**WORK TO BE COMPLETED**
Reproduce the following items line for line, without any alteration.

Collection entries
________________________

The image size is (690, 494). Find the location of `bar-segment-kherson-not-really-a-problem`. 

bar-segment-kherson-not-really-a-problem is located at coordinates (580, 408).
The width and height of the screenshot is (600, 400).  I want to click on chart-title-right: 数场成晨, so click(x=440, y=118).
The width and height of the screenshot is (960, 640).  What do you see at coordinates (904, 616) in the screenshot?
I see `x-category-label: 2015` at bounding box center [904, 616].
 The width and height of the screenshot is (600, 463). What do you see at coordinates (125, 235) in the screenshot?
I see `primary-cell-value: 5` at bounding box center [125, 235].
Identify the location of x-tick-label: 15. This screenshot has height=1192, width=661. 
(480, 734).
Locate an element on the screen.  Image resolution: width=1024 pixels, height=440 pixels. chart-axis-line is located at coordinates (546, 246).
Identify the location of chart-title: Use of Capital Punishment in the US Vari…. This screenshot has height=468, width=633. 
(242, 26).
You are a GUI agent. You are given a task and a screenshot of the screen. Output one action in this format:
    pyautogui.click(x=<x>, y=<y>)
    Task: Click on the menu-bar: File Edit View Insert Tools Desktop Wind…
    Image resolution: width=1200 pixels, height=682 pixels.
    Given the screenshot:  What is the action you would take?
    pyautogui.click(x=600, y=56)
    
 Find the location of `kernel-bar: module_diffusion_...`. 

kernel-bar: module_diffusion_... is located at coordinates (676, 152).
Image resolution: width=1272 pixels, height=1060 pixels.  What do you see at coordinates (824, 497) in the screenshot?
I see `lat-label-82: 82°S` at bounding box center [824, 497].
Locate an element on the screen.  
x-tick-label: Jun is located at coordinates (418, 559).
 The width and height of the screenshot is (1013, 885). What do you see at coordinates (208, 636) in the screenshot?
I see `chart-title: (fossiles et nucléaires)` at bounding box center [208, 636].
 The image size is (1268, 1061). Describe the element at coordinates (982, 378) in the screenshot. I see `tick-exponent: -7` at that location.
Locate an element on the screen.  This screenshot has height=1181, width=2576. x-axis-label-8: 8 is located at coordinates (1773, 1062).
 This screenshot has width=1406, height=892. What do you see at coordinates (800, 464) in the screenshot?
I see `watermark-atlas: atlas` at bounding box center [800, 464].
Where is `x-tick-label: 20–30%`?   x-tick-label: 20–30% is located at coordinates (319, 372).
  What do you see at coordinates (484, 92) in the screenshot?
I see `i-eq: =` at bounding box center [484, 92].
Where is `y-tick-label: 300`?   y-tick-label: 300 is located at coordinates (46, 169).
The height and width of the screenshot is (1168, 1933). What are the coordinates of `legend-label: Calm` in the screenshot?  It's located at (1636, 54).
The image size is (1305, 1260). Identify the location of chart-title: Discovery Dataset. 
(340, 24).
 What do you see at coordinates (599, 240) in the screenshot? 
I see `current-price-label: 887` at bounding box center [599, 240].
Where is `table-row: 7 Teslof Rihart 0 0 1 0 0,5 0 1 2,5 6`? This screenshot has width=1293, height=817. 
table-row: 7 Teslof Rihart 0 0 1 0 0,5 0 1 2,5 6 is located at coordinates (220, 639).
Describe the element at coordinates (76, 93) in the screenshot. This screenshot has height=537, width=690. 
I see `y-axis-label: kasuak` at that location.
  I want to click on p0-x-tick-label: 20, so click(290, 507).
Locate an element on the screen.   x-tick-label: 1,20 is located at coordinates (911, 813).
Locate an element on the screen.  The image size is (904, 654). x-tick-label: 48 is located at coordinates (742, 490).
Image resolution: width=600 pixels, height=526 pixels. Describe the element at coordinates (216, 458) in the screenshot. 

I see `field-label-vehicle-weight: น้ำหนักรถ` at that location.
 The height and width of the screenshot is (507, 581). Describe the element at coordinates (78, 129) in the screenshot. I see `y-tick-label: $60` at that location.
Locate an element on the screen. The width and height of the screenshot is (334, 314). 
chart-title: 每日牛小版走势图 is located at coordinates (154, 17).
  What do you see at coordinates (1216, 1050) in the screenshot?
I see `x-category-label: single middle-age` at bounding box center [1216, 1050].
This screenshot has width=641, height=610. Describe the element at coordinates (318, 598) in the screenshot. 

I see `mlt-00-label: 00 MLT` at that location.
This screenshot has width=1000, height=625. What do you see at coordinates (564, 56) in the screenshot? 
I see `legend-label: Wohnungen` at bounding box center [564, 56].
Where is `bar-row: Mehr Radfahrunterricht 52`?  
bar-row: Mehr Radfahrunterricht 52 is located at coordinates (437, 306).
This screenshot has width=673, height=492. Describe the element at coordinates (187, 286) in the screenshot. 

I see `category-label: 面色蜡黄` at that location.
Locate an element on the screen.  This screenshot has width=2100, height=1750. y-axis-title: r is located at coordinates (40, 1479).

________________________

**RESPONSE AREA**
The image size is (690, 494). Find the location of `bar-segment-kherson-not-really-a-problem`. 

bar-segment-kherson-not-really-a-problem is located at coordinates (580, 408).
The width and height of the screenshot is (600, 400).  I want to click on chart-title-right: 数场成晨, so click(x=440, y=118).
The width and height of the screenshot is (960, 640).  What do you see at coordinates (904, 616) in the screenshot?
I see `x-category-label: 2015` at bounding box center [904, 616].
 The width and height of the screenshot is (600, 463). What do you see at coordinates (125, 235) in the screenshot?
I see `primary-cell-value: 5` at bounding box center [125, 235].
Identify the location of x-tick-label: 15. This screenshot has height=1192, width=661. 
(480, 734).
Locate an element on the screen.  Image resolution: width=1024 pixels, height=440 pixels. chart-axis-line is located at coordinates (546, 246).
Identify the location of chart-title: Use of Capital Punishment in the US Vari…. This screenshot has height=468, width=633. 
(242, 26).
You are a GUI agent. You are given a task and a screenshot of the screen. Output one action in this format:
    pyautogui.click(x=<x>, y=<y>)
    Task: Click on the menu-bar: File Edit View Insert Tools Desktop Wind…
    Image resolution: width=1200 pixels, height=682 pixels.
    Given the screenshot:  What is the action you would take?
    pyautogui.click(x=600, y=56)
    
 Find the location of `kernel-bar: module_diffusion_...`. 

kernel-bar: module_diffusion_... is located at coordinates (676, 152).
Image resolution: width=1272 pixels, height=1060 pixels.  What do you see at coordinates (824, 497) in the screenshot?
I see `lat-label-82: 82°S` at bounding box center [824, 497].
Locate an element on the screen.  
x-tick-label: Jun is located at coordinates (418, 559).
 The width and height of the screenshot is (1013, 885). What do you see at coordinates (208, 636) in the screenshot?
I see `chart-title: (fossiles et nucléaires)` at bounding box center [208, 636].
 The image size is (1268, 1061). Describe the element at coordinates (982, 378) in the screenshot. I see `tick-exponent: -7` at that location.
Locate an element on the screen.  This screenshot has height=1181, width=2576. x-axis-label-8: 8 is located at coordinates (1773, 1062).
 This screenshot has width=1406, height=892. What do you see at coordinates (800, 464) in the screenshot?
I see `watermark-atlas: atlas` at bounding box center [800, 464].
Where is `x-tick-label: 20–30%`?   x-tick-label: 20–30% is located at coordinates (319, 372).
  What do you see at coordinates (484, 92) in the screenshot?
I see `i-eq: =` at bounding box center [484, 92].
Where is `y-tick-label: 300`?   y-tick-label: 300 is located at coordinates (46, 169).
The height and width of the screenshot is (1168, 1933). What are the coordinates of `legend-label: Calm` in the screenshot?  It's located at (1636, 54).
The image size is (1305, 1260). Identify the location of chart-title: Discovery Dataset. 
(340, 24).
 What do you see at coordinates (599, 240) in the screenshot? 
I see `current-price-label: 887` at bounding box center [599, 240].
Where is `table-row: 7 Teslof Rihart 0 0 1 0 0,5 0 1 2,5 6`? This screenshot has width=1293, height=817. 
table-row: 7 Teslof Rihart 0 0 1 0 0,5 0 1 2,5 6 is located at coordinates (220, 639).
Describe the element at coordinates (76, 93) in the screenshot. This screenshot has height=537, width=690. 
I see `y-axis-label: kasuak` at that location.
  I want to click on p0-x-tick-label: 20, so click(290, 507).
Locate an element on the screen.   x-tick-label: 1,20 is located at coordinates (911, 813).
Locate an element on the screen.  The image size is (904, 654). x-tick-label: 48 is located at coordinates (742, 490).
Image resolution: width=600 pixels, height=526 pixels. Describe the element at coordinates (216, 458) in the screenshot. 

I see `field-label-vehicle-weight: น้ำหนักรถ` at that location.
 The height and width of the screenshot is (507, 581). Describe the element at coordinates (78, 129) in the screenshot. I see `y-tick-label: $60` at that location.
Locate an element on the screen. The width and height of the screenshot is (334, 314). 
chart-title: 每日牛小版走势图 is located at coordinates (154, 17).
  What do you see at coordinates (1216, 1050) in the screenshot?
I see `x-category-label: single middle-age` at bounding box center [1216, 1050].
This screenshot has width=641, height=610. Describe the element at coordinates (318, 598) in the screenshot. 

I see `mlt-00-label: 00 MLT` at that location.
This screenshot has width=1000, height=625. What do you see at coordinates (564, 56) in the screenshot? 
I see `legend-label: Wohnungen` at bounding box center [564, 56].
Where is `bar-row: Mehr Radfahrunterricht 52`?  
bar-row: Mehr Radfahrunterricht 52 is located at coordinates (437, 306).
This screenshot has width=673, height=492. Describe the element at coordinates (187, 286) in the screenshot. 

I see `category-label: 面色蜡黄` at that location.
Locate an element on the screen.  This screenshot has width=2100, height=1750. y-axis-title: r is located at coordinates (40, 1479).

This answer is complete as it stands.